Looks like you totally misunderstand the idea. The idea is to locate, within container (file or raw device), of size M, encrypted volume of size N (N < M).
correct
That gives (M - N) possibilities to locate actual position of encrypted data. Other encryption parameters known, it would require up to (M - N) times as much time to decrypt the volume.
i would say it would require up to M possibilities to locate the start of the file (equals to M times more combinations to bruteforce)
This is about hiding the actual volume location and thus nullifying bruteforcing attempts if location is guessed incorrectly. If you only know PIM and password, you will have to try up to (M - N) times before you actually find and decrypt it.
Yes, but if one tries to bruteforce it, he will try all M possible locations of the start of the hidden file, thereby multiplying the possible possibilities by M. Add M to your password and you get the same :)
Jan 28, 2016 at 1:36 AM
@Alex512 Adding the counter (from 1 to M-N) to the password only gives the same raise in attempts amount. That's the only similarity.

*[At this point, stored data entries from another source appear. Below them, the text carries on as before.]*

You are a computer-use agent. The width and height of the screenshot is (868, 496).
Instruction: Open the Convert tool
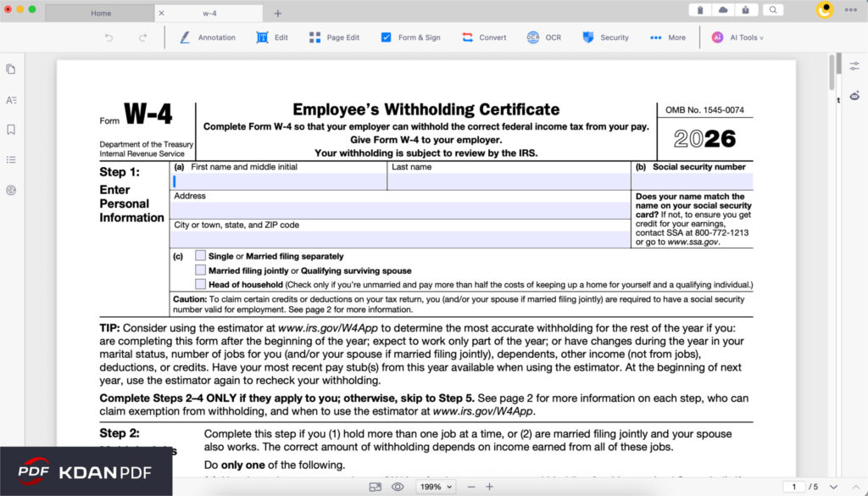483,37
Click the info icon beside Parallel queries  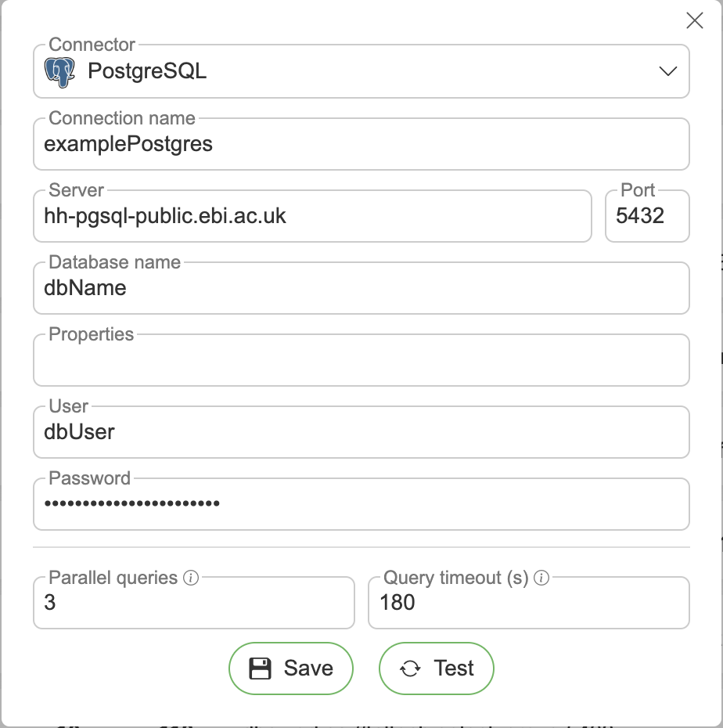(x=190, y=578)
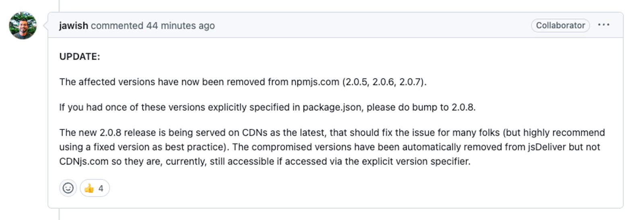The height and width of the screenshot is (220, 644).
Task: Click the 'package.json' word in the comment
Action: (332, 107)

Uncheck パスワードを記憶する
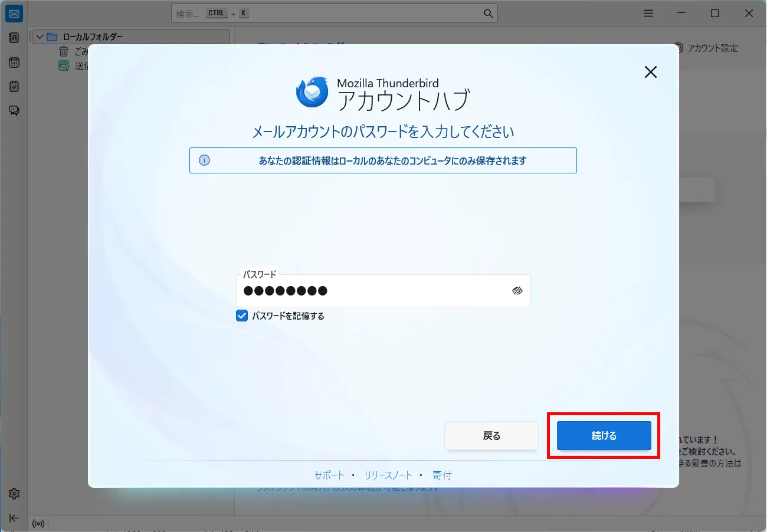click(241, 316)
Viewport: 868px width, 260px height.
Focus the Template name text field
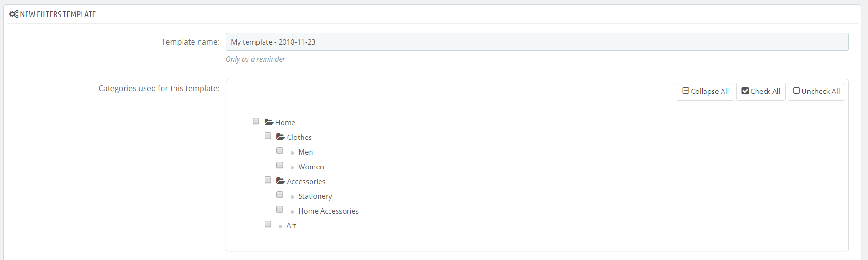pyautogui.click(x=537, y=42)
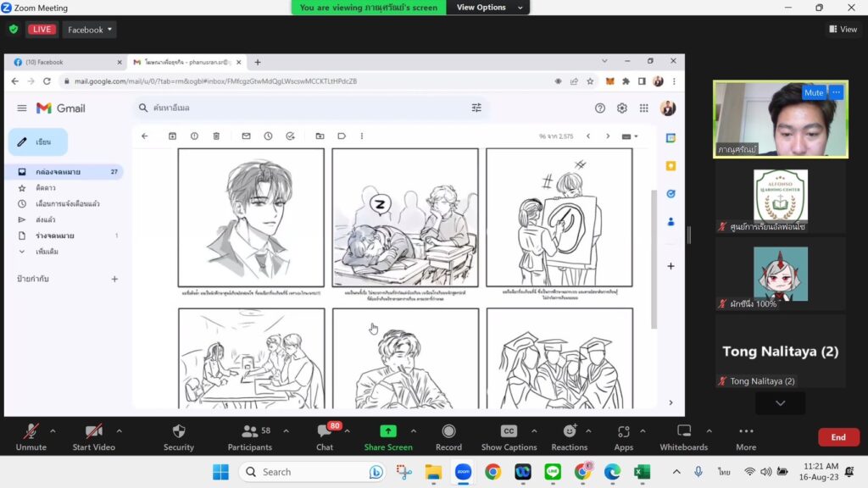This screenshot has height=488, width=868.
Task: Click the Gmail message vertical scrollbar
Action: (653, 254)
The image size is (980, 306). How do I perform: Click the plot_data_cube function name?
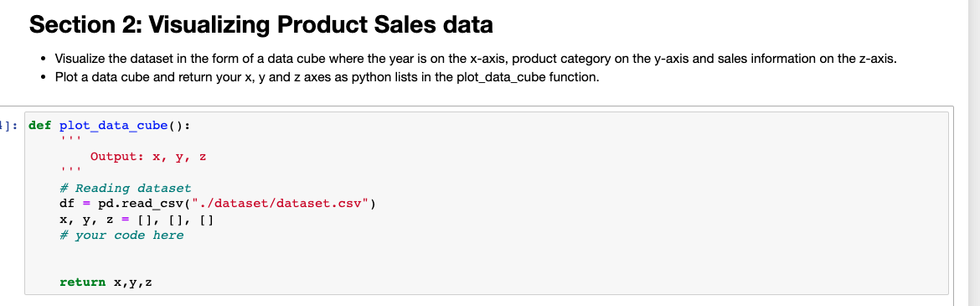tap(114, 125)
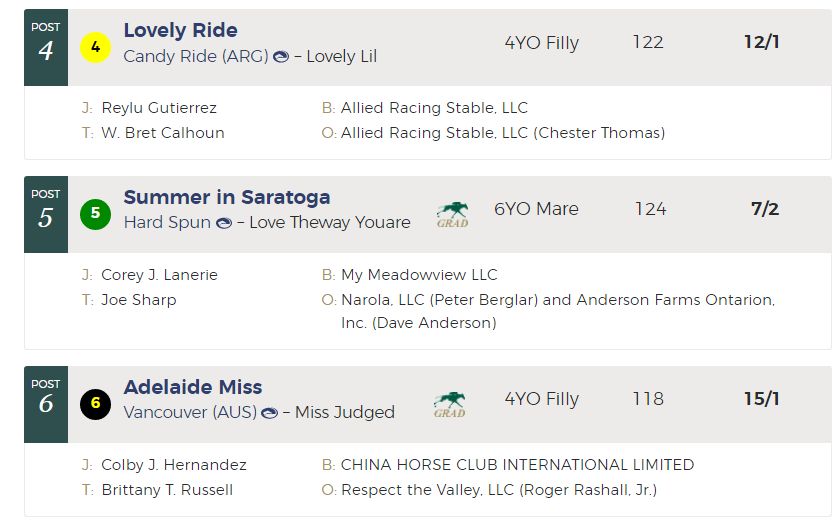This screenshot has height=527, width=839.
Task: Click the 7/2 odds for Summer in Saratoga
Action: [765, 209]
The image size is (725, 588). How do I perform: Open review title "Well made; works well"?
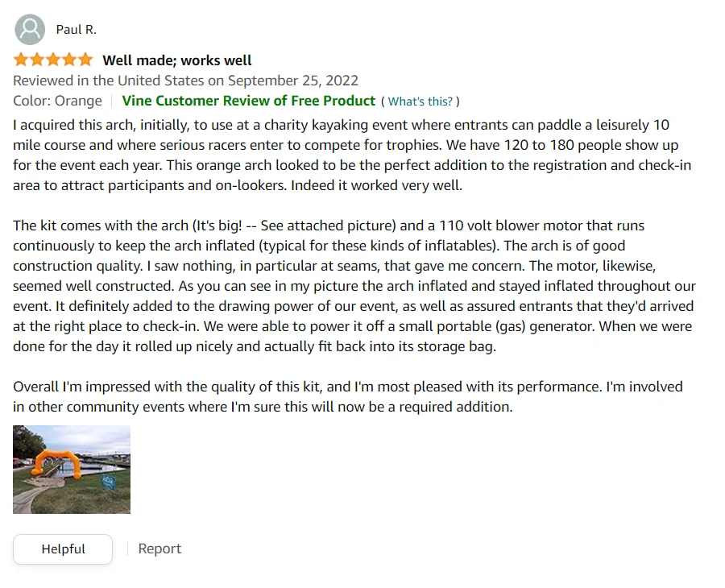tap(177, 60)
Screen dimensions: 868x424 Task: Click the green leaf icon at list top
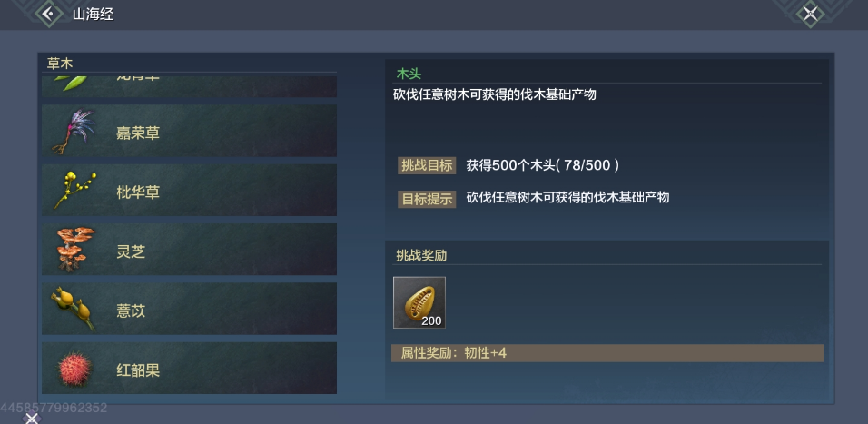click(x=71, y=84)
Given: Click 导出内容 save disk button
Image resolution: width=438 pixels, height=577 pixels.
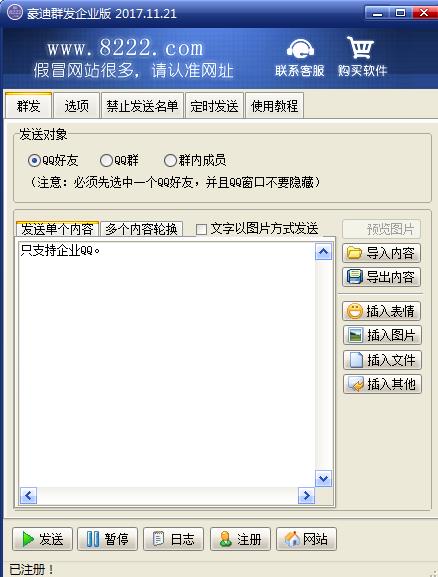Looking at the screenshot, I should (x=381, y=277).
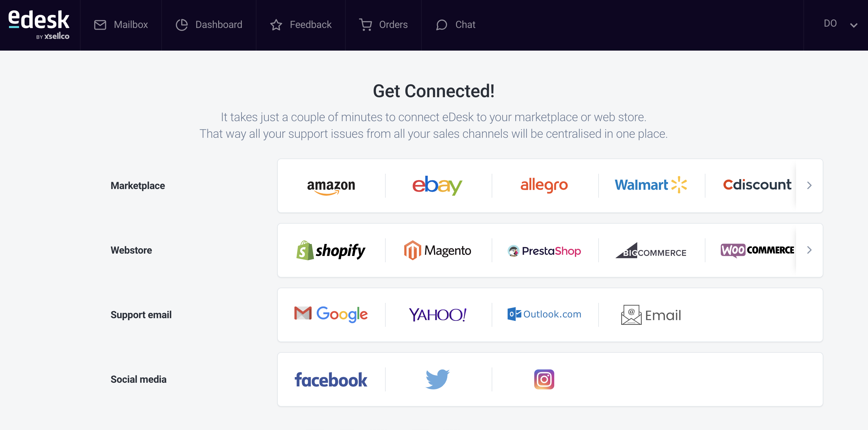Select eBay as a marketplace

coord(437,186)

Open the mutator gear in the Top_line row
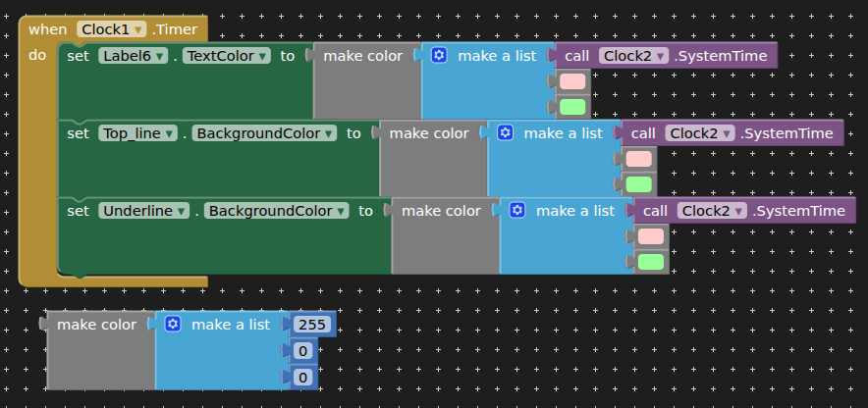506,132
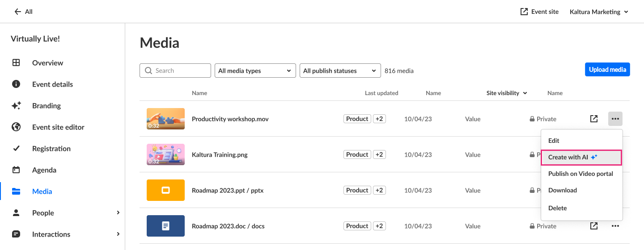Click the Media folder icon in sidebar

pos(16,192)
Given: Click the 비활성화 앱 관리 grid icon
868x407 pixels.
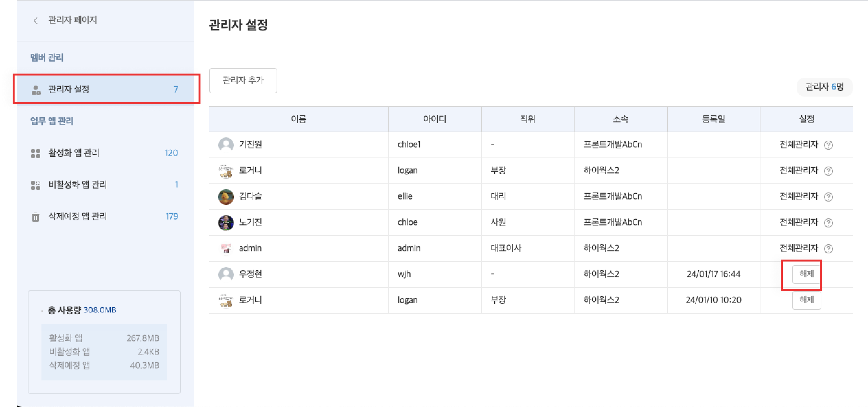Looking at the screenshot, I should (35, 185).
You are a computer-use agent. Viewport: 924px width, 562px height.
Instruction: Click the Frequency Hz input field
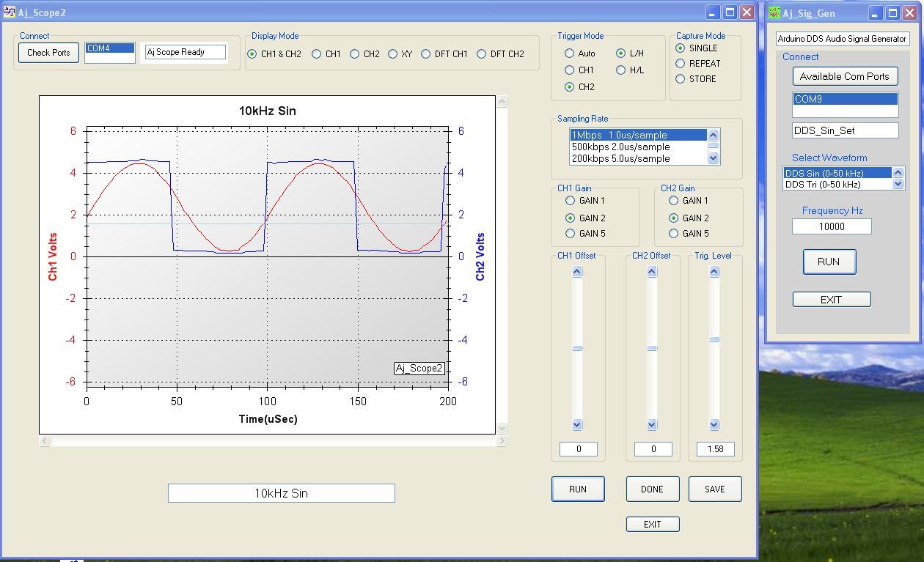832,226
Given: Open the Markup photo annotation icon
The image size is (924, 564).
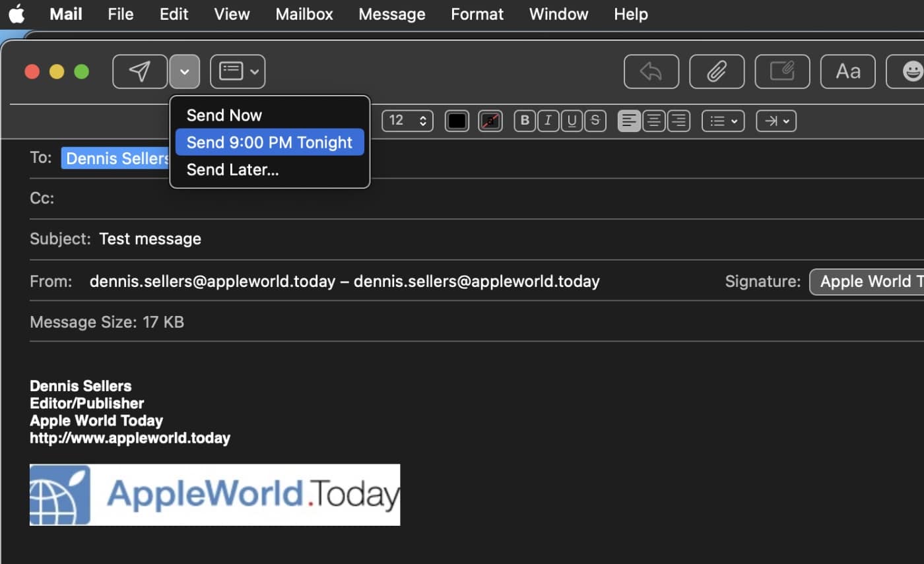Looking at the screenshot, I should tap(782, 71).
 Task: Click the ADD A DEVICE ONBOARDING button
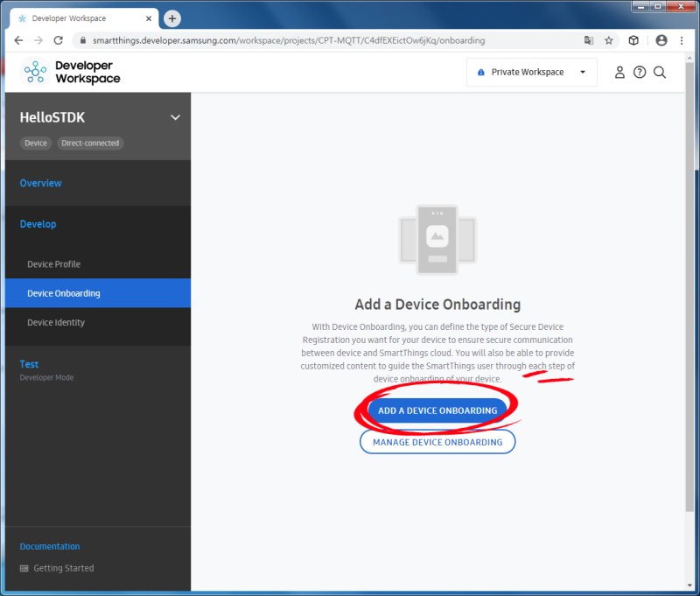[x=438, y=410]
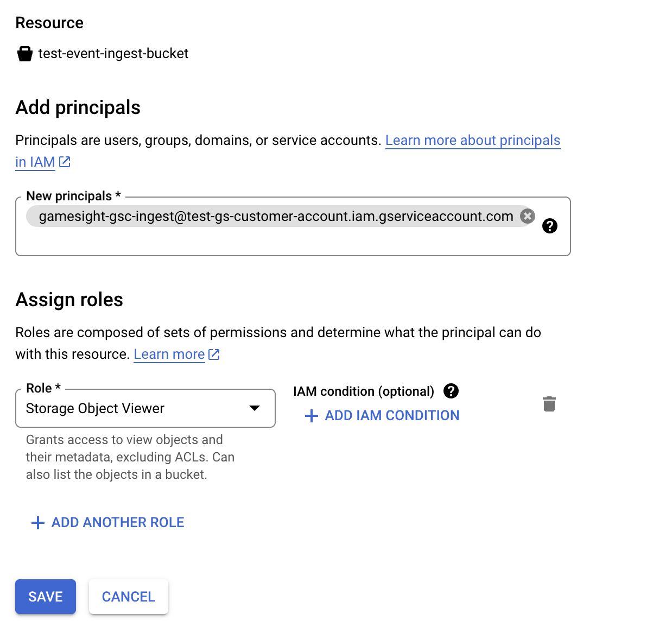The height and width of the screenshot is (633, 672).
Task: Save the principal and role assignment
Action: (x=46, y=597)
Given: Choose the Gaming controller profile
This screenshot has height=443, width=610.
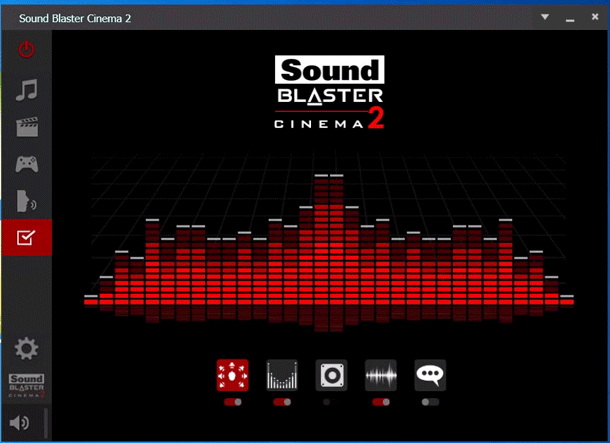Looking at the screenshot, I should click(x=26, y=163).
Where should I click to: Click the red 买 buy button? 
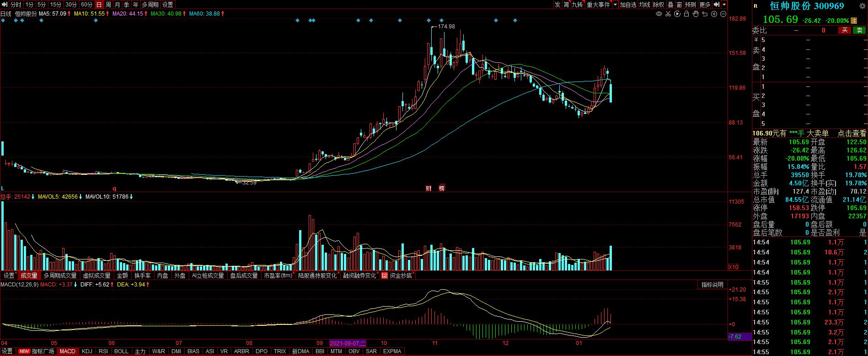[845, 30]
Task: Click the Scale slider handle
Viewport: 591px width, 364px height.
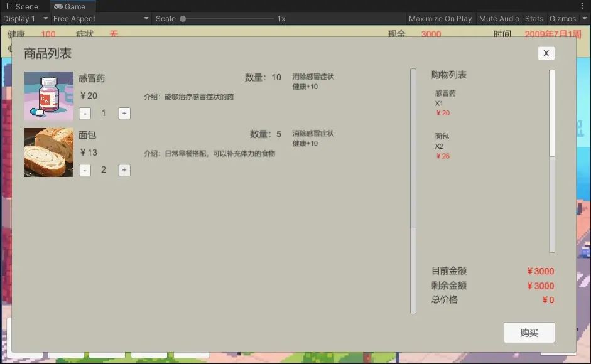Action: (x=183, y=19)
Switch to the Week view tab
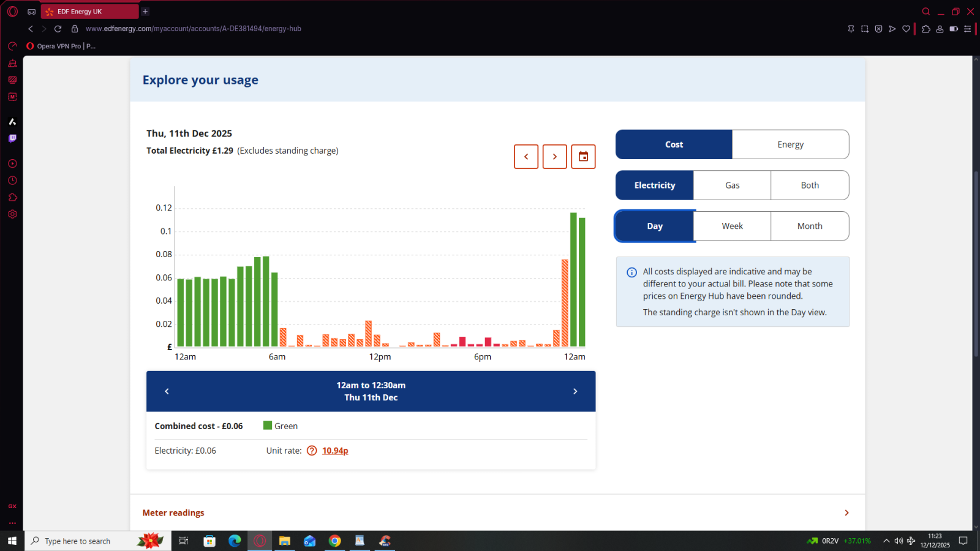The height and width of the screenshot is (551, 980). click(732, 227)
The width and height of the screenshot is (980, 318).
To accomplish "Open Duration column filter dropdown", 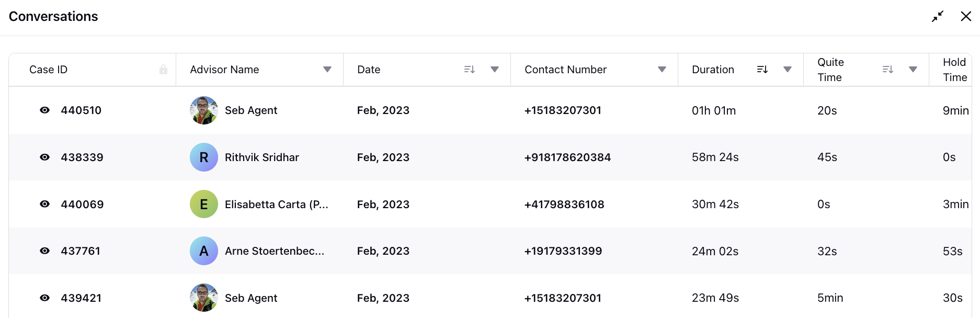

Note that if the actual encrypted volume location is not known within the container media, adversary would efficiently waste their time trying to bruteforce the junk data. As far as I know, the only way to make sure this is encrypted volume is to try to decipher it the regular way. If password and/or PIM are unknown, that can make adversary's task much more time-consuming.

So, now only to wait and see whether anyone is interested to implement it.

Implementation notes: if adversary can keep track of container media changes, it would also be reasonable to overwrite with high entropy random generator other parts of the media (containing no information), to make it harder to guess where actual data are located.